Excerpt to read =
◆ ◆ ◆
A room is an object rather than a thing, so “printing the description of something” might not catch it. And “a location” is probably getting treated the same as “the location,” which is the room the player is in. That rule is more likely to work if you write “for printing the description of a room.”

But more importantly, the action that prints the room description is not examining the room, but looking. So you need a fancy looking rule as well. Note that this will just catch the room description, not anything produced by “You can also see” or rules for writing paragraphs about things or anything like that. (I think.)

Also, why are you using indexed text? If all you want to do is print out the normal description there are simpler ways to do that with new rules for looking and examining that trigger after the standard ones. If you’re taking the normal descriptions and doing stuff inside them (like changing all the "r"s to "w"s to Elmer Fuddify them), then indexed text would be the way to go.

You can say:

The description of the Kitchen is “[Kitchen-description]”.
To say Kitchen-description:
[…any code you want, including a call to your activity.]

This deals with the “description” property, and has nothing to do with your “printing the descrption” activity. You could invoke the activity, or put your logic directly in the phrase.

This does not fix it.

I tried The fancy looking rule is listed instead of the standard looking rule in the carry out looking rules. but this threw an exception. I have never really understood the difference between looking and examining.

Specifically: In ‘The fancy looking rule is listed instead of the standard looking rule in the carry out looking rules’ , you gave ‘the standard looking rule’ where a rule was required.

This would work, but my game is already quite large, so this would involve a bunch of backtracking. I would rather find the tech that does it automatically.

That’s because there’s no rule named “The standard looking rule.” If you want to get an idea of what rules are doing what, type “rules” in your game and then try an action. You’ll discover that the rule that prints the room description (the stuff that you put in quotes after the name of your room) is called “room description body text rule.” You’ll also discover that there are a lot of other rules in there.

The difference between looking and examining is that looking is the action you perform when you type “look,” which gives you some text about the room you’re in (and other stuff), and examining is the stuff that you perform when you type “x widget,” which gives you some text about the widget. When you move to a new room it (as a rule) automatically performs a looking action for you. Not sure what else you want for a difference? They’re different actions, governed by different rules.

As for the size of your game, if you don’t do it right now you’ll probably wind up doing even more backtracking later. You haven’t mentioned yet exactly what you’re trying to do with the madness stuff; are you printing things after the ordinary room description, or are you doing something else? As I said, if you just want to print more stuff after the room description there are easier ways to do that.
◆ ◆ ◆
Data entries =
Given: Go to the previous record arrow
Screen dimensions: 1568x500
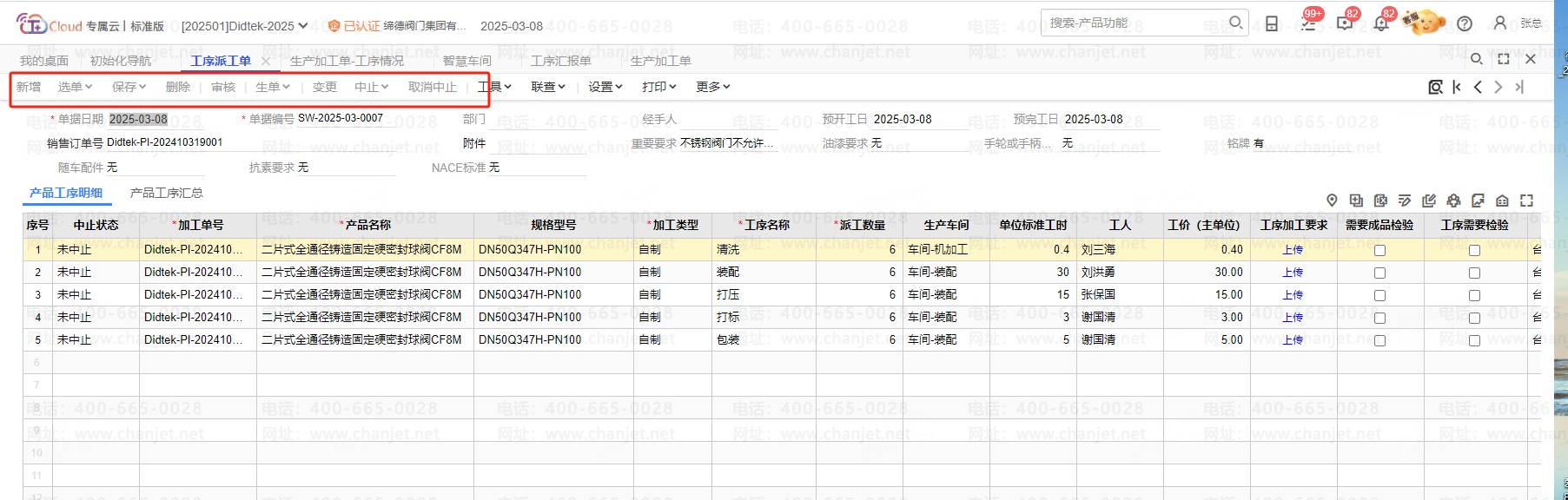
◆ ◆ ◆
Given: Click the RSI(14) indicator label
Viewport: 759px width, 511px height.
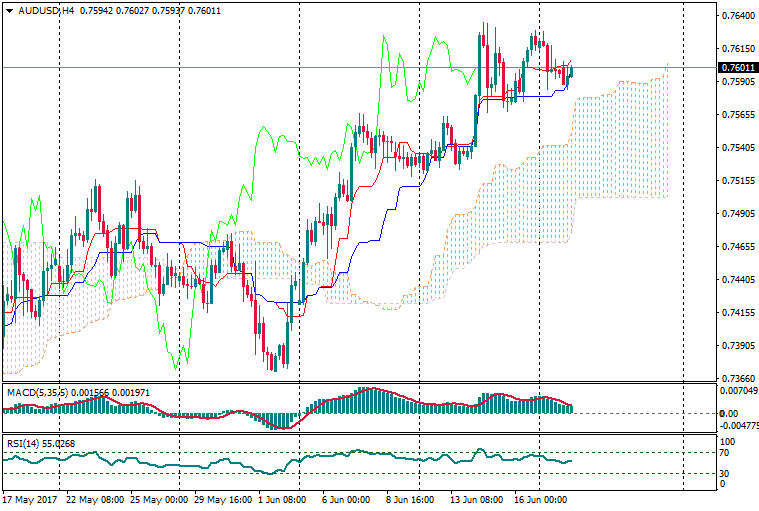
◆ ◆ ◆
Required actions =
• a. Rewrite the room-description discussion from "This would work, but" to "rules in there.", substituting "rewriting" for "backtracking".
• b. Summarize the room-description discussion in two sentences.
• c. In the room-description discussion, what is the rule that prints the room description called?
The listing is unrelated to the room-description discussion.

Responses to the tasks =
• a.
This would work, but my game is already quite large, so this would involve a bunch of rewriting. I would rather find the tech that does it automatically.

That’s because there’s no rule named “The standard looking rule.” If you want to get an idea of what rules are doing what, type “rules” in your game and then try an action. You’ll discover that the rule that prints the room description (the stuff that you put in quotes after the name of your room) is called “room description body text rule.” You’ll also discover that there are a lot of other rules in there.

• b. The room description is printed by the looking action, not by examining, and an attempt to replace "the standard looking rule" failed because no rule has that name; typing "rules" in the game shows that the rule printing the description is the "room description body text rule." As alternatives, the description property can call a say phrase, and there are simpler ways to print extra text after the normal room description.

• c. The "room description body text rule."